RBI economists reject IMF view that India’s debt-GDP ratio may shoot up

RBI Disagrees with IMF’s View on India’s Debt-GDP Ratio

RBI economists released a report rejecting the IMF’s view that India’s debt-GDP ratio could exceed 100% if historical shocks materialize. They stated that the country does not need to cut government expenditure. The article in the RBI bulletin stated, “Our simulations reveal that the general government debt-GDP ratio swerves below the projected path set out by the IMF.”

According to the report, the general government debt-GDP ratio is projected to decline to 73.4% by 2030-31, which is 5 percentage points lower than the IMF’s projection of 78.2%. This comes as the debt-GDP ratio for advanced economies is projected to rise from 112.1% in 2023 to 116.3% in 2028, and from 68.3% to 78.1% for emerging and middle-income countries.
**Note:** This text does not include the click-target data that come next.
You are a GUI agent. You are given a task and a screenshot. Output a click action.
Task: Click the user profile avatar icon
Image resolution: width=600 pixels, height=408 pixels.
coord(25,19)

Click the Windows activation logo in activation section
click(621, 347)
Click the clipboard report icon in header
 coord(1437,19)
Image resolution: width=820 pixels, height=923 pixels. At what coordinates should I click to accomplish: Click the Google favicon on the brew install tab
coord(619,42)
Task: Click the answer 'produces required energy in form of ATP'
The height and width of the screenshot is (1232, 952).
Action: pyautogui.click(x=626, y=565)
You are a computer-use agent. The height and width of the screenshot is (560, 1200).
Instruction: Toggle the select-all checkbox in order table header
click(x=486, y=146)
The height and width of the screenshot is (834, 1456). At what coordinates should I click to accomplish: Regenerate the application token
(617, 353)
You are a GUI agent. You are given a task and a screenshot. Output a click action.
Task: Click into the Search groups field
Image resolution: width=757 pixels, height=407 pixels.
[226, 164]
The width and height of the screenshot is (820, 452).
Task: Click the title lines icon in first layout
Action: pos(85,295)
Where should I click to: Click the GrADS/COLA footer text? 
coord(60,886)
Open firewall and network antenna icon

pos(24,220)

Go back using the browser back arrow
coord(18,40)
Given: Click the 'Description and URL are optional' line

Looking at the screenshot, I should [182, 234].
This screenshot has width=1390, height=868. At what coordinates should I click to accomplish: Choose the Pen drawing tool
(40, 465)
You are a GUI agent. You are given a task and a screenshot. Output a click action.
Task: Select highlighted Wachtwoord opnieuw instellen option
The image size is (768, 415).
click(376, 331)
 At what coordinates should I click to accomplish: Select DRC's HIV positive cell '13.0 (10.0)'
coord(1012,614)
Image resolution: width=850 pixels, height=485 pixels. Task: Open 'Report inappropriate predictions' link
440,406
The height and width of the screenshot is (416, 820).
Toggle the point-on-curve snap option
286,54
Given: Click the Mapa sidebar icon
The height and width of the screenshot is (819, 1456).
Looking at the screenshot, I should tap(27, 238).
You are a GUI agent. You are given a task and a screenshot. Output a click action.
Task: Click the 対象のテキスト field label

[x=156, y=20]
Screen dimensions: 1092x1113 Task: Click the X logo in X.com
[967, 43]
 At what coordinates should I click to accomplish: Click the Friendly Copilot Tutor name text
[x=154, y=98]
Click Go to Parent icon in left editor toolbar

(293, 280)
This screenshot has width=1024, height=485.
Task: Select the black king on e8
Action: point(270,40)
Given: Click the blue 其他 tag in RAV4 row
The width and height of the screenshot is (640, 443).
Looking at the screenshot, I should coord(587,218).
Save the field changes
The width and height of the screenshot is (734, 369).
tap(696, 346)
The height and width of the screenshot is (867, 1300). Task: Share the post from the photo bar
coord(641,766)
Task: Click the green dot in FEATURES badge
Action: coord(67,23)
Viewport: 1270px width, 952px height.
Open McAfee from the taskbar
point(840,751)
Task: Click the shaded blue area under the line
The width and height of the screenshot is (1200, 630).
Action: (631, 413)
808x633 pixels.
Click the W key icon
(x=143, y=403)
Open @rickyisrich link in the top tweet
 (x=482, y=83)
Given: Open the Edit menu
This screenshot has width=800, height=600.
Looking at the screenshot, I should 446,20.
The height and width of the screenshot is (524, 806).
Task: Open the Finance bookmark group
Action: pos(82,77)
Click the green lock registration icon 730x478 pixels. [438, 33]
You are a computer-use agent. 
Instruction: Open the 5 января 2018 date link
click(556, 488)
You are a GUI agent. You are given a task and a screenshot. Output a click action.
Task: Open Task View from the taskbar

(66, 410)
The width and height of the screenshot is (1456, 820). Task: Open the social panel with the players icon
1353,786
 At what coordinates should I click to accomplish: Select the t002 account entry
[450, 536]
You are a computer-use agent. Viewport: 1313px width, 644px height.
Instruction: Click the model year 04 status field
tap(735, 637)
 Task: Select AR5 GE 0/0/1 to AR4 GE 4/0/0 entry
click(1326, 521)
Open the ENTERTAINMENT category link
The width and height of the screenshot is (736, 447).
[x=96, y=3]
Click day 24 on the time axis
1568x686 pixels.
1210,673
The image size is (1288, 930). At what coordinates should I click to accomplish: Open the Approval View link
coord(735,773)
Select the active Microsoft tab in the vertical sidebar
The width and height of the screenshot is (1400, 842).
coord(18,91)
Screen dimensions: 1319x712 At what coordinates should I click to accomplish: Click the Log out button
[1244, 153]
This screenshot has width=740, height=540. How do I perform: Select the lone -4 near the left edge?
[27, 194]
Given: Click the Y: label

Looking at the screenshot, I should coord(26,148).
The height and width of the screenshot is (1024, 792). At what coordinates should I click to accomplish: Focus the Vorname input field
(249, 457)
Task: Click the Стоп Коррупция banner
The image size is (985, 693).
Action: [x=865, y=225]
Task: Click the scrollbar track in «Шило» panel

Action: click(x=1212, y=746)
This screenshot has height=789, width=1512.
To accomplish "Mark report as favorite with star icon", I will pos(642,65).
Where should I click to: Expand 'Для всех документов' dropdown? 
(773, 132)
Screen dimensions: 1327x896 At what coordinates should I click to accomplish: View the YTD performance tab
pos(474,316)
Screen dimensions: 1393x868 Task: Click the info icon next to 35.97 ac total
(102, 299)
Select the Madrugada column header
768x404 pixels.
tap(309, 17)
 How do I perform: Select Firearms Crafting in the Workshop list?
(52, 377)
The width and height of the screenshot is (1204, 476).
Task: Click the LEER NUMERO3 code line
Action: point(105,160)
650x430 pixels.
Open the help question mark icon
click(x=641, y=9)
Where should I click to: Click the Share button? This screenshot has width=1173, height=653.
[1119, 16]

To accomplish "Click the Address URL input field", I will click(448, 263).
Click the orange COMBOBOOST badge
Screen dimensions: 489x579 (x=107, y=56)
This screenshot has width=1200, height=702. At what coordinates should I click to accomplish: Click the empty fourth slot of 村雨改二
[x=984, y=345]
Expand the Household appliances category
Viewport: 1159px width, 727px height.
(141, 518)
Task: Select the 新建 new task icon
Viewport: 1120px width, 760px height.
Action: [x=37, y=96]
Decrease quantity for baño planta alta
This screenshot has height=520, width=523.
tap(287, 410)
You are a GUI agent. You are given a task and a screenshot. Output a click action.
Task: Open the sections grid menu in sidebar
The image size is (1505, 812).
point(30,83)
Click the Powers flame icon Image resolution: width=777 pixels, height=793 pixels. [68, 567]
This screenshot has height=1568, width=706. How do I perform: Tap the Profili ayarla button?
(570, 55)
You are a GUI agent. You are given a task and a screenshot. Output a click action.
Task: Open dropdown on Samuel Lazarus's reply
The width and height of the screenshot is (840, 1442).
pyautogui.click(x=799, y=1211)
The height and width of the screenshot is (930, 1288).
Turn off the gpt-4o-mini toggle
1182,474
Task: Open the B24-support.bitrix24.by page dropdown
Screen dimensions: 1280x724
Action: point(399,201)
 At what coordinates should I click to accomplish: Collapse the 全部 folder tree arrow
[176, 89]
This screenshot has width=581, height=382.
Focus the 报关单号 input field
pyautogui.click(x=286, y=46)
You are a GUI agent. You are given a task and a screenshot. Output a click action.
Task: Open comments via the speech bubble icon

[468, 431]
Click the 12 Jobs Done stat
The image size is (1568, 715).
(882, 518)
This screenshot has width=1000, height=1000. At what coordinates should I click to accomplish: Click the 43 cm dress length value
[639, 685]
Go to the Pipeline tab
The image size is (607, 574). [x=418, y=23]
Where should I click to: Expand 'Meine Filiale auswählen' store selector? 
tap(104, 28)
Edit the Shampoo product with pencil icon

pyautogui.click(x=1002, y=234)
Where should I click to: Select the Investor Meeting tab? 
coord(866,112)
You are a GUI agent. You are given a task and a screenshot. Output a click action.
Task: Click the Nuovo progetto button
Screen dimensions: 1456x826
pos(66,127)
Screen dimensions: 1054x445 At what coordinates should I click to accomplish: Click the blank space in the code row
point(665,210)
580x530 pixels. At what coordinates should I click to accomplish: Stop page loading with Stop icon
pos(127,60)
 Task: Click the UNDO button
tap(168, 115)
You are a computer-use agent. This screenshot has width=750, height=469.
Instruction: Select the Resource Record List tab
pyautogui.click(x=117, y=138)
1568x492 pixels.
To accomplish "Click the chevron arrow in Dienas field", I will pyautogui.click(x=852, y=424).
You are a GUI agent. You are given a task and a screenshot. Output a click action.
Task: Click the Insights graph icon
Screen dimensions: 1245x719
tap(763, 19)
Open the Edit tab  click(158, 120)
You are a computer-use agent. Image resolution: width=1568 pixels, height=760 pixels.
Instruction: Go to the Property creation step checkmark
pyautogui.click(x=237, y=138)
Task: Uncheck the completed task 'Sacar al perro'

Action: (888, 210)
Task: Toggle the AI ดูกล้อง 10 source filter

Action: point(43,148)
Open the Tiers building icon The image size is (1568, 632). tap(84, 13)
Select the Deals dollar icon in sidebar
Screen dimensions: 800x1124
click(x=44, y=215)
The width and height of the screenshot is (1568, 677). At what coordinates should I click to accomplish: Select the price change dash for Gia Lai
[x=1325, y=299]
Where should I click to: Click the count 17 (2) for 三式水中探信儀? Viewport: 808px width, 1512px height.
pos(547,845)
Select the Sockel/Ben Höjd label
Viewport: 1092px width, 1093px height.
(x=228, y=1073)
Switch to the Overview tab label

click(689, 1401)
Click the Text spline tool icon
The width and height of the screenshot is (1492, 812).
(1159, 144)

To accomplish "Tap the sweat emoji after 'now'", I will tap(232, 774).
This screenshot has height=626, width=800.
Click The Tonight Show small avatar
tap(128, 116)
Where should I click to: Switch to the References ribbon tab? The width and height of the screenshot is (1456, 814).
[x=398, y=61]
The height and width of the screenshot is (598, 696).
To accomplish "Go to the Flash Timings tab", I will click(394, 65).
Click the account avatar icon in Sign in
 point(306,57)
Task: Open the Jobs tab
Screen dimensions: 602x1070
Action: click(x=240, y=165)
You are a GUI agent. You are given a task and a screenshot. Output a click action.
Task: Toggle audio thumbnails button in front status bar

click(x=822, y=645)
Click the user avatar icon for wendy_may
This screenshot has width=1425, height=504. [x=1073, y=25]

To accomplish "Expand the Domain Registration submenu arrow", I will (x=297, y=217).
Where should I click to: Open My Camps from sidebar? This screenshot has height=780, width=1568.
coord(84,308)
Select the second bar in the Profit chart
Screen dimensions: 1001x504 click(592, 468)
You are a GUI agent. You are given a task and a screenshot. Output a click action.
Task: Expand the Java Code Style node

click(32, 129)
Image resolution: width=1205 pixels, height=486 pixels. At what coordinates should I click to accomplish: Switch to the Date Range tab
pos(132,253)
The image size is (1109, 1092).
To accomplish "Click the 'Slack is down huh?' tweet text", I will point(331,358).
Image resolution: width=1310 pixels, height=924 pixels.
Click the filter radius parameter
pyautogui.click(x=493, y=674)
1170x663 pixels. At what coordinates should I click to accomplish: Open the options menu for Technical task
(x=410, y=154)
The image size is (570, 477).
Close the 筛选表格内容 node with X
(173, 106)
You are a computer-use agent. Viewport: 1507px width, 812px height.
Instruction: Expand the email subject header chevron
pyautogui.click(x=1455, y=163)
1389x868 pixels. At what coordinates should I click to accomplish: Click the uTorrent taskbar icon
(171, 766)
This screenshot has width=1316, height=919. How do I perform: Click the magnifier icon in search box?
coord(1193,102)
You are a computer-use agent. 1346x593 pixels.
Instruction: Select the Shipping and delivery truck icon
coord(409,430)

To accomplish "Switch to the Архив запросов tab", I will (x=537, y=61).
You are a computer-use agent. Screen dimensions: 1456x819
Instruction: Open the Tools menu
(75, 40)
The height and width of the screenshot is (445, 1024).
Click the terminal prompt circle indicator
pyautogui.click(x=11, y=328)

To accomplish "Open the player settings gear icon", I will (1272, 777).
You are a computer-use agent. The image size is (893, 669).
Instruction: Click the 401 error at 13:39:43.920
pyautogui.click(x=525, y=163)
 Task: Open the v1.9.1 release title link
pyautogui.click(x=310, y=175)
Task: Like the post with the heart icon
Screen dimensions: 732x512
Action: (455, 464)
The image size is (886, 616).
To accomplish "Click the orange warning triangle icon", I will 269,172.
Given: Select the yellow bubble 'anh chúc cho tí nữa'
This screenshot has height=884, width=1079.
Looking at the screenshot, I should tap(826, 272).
The RBI economists rejected the IMF’s contention that India’s general government debt would exceed 100% of GDP in the medium-term. They emphasized that judicious fiscal consolidation and growth outweigh the short-run costs. The article also highlighted the importance of spending on social and physical infrastructure, climate mitigation, digitalization, and skilling the labor force for long-lasting growth dividends.

Furthermore, the article pointed out that the Interim Budget for 2024-25 places the gross fiscal deficit of the Union government at 5.1% of GDP in 2024-25, in line with the target of 4.5% of GDP by 2025-26. It also noted that the impetus provided to capital expenditure in the post-pandemic period has been sustained by increasing its share to 3.4% of GDP.

The report by RBI economists provides a contrasting view to the IMF’s projection, highlighting the potential impact of recalibration of government expenditure on India’s debt-GDP ratio. The findings emphasize the need for targeted government spending on key sectors to drive long-term growth and fiscal consolidation, thereby challenging the notion of immediate fiscal tightening.